"Yo siempre le rezo a mi virgencita para que me cuide a mis niños", dice Suzu, transformista en retiro, frente a un altar doméstico de la virgen de Pompeya. Suele rezar por Yenny, por Leila y por sus demás "niños", todos travestis que ejercen la prostitución en las calles de Santiago. Su familia escogida de corazón, a fin de cuentas, con quien comparte un departamento minúsculo. Pero esta noche la vieja Suzu, ciega aunque altamente perceptiva, reza por Kena, quien no aparece desde hace cuatro noches. Teme que haya sido atacada por sus rivales de la calle o por alguna pandilla de neonazis. Ese es el punto de partida de Pompeya, la obra escrita por Gerardo Oettinger y dirigida por Rodrigo Soto, que por estos días tiene funciones en un ciclo dedicado a los mejores estrenos de la temporada 2017 del GAM.
Cuando hemos visto circular en redes sociales delirios como "Pacto secreto Bachelet-ONU para importar haitianos a US$3.000 per cápita" o "Exilio de haitianos para mina de oro de Soros-Clinton" resulta más que oportuna la reposición de este montaje que aborda temas como la migración, la xenofobia, el racismo y la discriminación de manera cruda. Las posturas están en disputa. Por un lado está Suzu, con su memoria de atropellos durante la dictadura y su amplitud de criterio frente a la llegada de extranjeros, quien se une a Lucho, ex travesti que hoy ejerce de cafiche y que desde su óptica mercantil está dispuesto a integrar a la comunidad migrante completa en su negocio. Y en la postura opuesta figura Leila (un brillante Gabriel Urzúa), quien muestra un odio parido frente a los extranjeros, sobre todo si son colombianos y, especialmente, si ejercen la prostitución en las esquinas rivales.
Yenny, en tanto, tendrá una posición más ambigua frente al tema. Ella sólo quiere ser la Beyoncé chilena y dejar la calle. Su sueño es operarse y convertirse en una dueña de casa que espere al marido con la comida lista y las sábanas planchadas.

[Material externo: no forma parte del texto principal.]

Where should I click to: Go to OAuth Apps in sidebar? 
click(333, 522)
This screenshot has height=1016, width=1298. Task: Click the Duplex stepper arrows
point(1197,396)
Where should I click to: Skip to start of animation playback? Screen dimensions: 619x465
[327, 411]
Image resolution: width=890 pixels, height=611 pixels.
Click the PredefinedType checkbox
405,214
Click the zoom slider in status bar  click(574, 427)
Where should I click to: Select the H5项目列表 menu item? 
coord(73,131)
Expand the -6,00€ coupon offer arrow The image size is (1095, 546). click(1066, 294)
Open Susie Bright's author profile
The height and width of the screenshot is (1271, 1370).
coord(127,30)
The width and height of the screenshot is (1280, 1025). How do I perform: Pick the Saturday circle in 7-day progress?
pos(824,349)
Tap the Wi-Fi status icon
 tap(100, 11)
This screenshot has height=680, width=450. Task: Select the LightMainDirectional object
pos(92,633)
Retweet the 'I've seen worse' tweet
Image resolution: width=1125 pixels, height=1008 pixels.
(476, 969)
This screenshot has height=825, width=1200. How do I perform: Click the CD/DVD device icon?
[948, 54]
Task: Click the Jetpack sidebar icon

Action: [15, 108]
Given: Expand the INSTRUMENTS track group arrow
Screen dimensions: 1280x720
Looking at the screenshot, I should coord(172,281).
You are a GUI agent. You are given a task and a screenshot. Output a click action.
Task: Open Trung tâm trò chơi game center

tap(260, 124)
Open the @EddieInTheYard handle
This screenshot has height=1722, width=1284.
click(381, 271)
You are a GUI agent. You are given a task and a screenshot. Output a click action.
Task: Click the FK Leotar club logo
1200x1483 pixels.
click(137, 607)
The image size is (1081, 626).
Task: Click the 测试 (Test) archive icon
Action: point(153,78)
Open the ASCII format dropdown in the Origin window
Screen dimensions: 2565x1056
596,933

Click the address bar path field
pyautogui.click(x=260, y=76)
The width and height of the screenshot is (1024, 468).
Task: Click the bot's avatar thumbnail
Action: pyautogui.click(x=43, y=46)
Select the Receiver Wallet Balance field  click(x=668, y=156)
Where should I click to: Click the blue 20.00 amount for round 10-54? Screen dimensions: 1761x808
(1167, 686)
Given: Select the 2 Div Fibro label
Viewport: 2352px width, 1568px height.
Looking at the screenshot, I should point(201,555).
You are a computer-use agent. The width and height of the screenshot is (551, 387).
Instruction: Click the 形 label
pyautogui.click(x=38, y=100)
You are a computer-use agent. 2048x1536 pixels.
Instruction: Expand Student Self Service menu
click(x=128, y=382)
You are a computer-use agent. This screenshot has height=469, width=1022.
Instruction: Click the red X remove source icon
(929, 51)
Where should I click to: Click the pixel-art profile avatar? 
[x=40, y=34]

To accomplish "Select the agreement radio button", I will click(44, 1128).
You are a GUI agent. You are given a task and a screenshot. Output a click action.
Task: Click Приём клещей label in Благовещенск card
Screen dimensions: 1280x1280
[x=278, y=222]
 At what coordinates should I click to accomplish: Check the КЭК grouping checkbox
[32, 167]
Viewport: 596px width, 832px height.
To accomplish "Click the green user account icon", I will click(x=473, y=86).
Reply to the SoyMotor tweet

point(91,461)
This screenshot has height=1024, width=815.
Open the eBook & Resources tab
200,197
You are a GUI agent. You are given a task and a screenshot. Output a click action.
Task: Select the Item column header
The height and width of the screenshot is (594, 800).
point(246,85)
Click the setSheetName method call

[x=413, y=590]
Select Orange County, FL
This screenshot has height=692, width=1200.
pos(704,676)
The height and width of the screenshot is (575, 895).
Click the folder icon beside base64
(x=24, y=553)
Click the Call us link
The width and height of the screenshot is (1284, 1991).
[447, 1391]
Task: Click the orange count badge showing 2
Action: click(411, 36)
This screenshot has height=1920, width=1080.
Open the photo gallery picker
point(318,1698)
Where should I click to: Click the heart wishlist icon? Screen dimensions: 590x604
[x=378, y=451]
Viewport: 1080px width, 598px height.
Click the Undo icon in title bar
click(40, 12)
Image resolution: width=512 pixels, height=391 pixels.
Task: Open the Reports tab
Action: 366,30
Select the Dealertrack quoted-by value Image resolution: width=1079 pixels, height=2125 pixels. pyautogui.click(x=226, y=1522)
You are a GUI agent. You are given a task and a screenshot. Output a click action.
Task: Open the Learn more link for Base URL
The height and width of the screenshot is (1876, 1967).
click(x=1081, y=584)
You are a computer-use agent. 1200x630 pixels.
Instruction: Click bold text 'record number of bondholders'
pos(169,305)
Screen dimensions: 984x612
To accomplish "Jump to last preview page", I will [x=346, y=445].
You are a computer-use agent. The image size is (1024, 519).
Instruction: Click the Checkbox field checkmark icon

Además de las logradas actuaciones, con registros explotados al máximo en cada personaje (junto a Urzúa, Rodrigo Pérez, Guilherme Sepúlveda y Gastón Salgado), la obra sobresale por su frenético ritmo y por la transmisión de autenticidad en los diálogos. Oettinger, al modo de La Manzana de Adán (1990), la emblemática obra del grupo La Memoria, basó su escritura en testimonios y material documental sobre travestis, transexuales y transgéneros chilenos y extranjeros de Santiago. Por momentos nos parece estar escuchando una afilada crónica de Pedro Lemebel, por momentos nos trasladamos a los tiempos de la Tía Carlina. Pero luego volvemos a las redes sociales y al reflejo desnudo de un Chile que a veces nos da vergüenza.